> [Problem to solve]
Continue the AgriBench benchmark summary from its final sentence onward, keeping its technical register.

AgriBench: A Hierarchical Agriculture Benchmark for Multimodal Large Language Models
Yutong Zhou, Masahiro Ryo
TL;DR
AgriBench addresses the lack of agriculture-specific evaluation for multimodal large language models by introducing a hierarchical, multi-task benchmark and MM-LUCAS, a multimodal EU land-use/land-cover dataset. The framework spans five task levels from basic recognition to human-aligned suggestions, leveraging RGB images, segmentation masks, depth maps, and LandQA prompts to comprehensively assess MM-LLMs. Five MM-LLMs (two open-source and three closed-source) are evaluated, revealing that while general agricultural knowledge is well captured, domain-specific inference such as disease diagnosis still benefits from specialized fine-tuning and richer multimodal cues. The work lays a foundation for robust, domain-aware MM-LLMs in agriculture, with MM-LUCAS enabling richer annotations and future expert-knowledge models for farming decision-support and policy planning.

> [Records supplied]
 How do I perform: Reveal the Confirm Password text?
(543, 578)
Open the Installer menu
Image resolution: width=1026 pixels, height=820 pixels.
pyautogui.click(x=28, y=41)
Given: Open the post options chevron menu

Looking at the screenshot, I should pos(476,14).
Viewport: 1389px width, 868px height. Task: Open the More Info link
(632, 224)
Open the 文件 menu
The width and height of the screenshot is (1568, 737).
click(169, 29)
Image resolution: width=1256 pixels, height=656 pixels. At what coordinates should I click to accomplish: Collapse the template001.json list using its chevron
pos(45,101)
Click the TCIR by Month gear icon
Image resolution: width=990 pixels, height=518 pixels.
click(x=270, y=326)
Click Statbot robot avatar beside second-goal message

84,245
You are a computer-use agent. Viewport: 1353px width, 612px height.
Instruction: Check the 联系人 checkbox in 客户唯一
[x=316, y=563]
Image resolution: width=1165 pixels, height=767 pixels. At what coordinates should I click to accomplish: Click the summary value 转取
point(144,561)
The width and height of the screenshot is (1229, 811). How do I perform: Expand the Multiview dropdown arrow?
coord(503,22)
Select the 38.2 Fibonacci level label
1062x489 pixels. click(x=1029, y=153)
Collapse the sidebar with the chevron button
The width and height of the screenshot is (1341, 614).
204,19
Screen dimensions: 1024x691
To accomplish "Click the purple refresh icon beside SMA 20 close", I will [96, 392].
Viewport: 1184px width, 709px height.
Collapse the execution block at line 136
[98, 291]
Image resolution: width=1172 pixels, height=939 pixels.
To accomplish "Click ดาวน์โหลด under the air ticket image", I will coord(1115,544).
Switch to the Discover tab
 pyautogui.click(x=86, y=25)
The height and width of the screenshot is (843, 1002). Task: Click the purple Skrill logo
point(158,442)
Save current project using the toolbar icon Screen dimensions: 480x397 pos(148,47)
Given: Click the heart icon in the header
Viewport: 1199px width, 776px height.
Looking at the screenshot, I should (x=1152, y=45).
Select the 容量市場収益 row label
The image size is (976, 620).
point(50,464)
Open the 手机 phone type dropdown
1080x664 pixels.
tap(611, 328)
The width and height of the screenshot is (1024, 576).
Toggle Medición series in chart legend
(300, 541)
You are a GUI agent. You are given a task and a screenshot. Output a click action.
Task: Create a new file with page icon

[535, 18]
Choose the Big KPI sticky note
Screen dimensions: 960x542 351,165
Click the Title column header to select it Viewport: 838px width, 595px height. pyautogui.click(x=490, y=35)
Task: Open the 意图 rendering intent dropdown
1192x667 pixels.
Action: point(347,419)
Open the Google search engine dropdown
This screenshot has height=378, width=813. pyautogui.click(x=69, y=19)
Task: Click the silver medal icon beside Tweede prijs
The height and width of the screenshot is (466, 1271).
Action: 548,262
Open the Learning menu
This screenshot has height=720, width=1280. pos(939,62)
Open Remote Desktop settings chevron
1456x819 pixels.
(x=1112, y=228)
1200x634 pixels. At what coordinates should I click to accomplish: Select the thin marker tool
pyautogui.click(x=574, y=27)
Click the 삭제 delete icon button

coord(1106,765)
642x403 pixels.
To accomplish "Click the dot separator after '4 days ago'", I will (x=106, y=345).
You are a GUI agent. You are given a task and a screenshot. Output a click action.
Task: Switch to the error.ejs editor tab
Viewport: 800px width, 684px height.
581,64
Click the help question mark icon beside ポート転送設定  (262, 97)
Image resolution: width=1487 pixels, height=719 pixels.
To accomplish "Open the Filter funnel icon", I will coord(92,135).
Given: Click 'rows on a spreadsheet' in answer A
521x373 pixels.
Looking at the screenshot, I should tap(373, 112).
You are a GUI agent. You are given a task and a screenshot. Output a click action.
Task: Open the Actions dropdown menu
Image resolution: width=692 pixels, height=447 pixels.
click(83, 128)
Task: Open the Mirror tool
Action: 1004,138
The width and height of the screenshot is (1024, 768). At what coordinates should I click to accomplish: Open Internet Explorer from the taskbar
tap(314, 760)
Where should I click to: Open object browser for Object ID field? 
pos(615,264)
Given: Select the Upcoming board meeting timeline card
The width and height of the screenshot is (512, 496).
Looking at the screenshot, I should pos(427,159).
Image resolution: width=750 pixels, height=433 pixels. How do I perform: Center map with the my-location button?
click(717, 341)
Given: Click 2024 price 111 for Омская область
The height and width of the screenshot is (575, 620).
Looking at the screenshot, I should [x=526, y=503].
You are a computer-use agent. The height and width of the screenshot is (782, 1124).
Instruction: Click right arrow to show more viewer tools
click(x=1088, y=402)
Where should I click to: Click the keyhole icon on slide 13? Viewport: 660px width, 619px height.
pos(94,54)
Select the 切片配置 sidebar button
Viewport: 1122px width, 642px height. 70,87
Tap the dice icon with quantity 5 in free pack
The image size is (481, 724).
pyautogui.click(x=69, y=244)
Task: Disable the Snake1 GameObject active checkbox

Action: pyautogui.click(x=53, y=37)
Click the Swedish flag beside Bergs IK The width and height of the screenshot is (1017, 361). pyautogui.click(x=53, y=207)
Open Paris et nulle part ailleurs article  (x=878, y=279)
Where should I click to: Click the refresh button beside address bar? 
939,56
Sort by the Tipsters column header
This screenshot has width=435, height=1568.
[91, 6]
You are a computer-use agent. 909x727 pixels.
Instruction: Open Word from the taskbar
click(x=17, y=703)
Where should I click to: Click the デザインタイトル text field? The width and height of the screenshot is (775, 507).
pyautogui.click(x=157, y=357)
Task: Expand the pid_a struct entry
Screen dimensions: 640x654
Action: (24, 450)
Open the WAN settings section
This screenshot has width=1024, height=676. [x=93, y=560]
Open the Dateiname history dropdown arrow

> [Output for this task]
Abstract
We introduce AgriBench, the first agriculture benchmark designed to evaluate MultiModal Large Language Models (MM-LLMs) for agriculture applications. To further address the agriculture knowledge-based dataset limitation problem, we propose MM-LUCAS, a multimodal agriculture dataset, that includes 1,784 landscape images, segmentation masks, depth maps, and detailed annotations (geographical location, country, date, land cover and land use taxonomic details, quality scores, aesthetic scores, etc), based on the Land Use/Cover Area Frame Survey (LUCAS) dataset, which contains comparable statistics on land use and land cover for the European Union (EU) territory. This work presents a groundbreaking perspective in advancing agriculture MM-LLMs and is still in progress, offering valuable insights for future developments and innovations in specific expert knowledge-based MM-LLMs.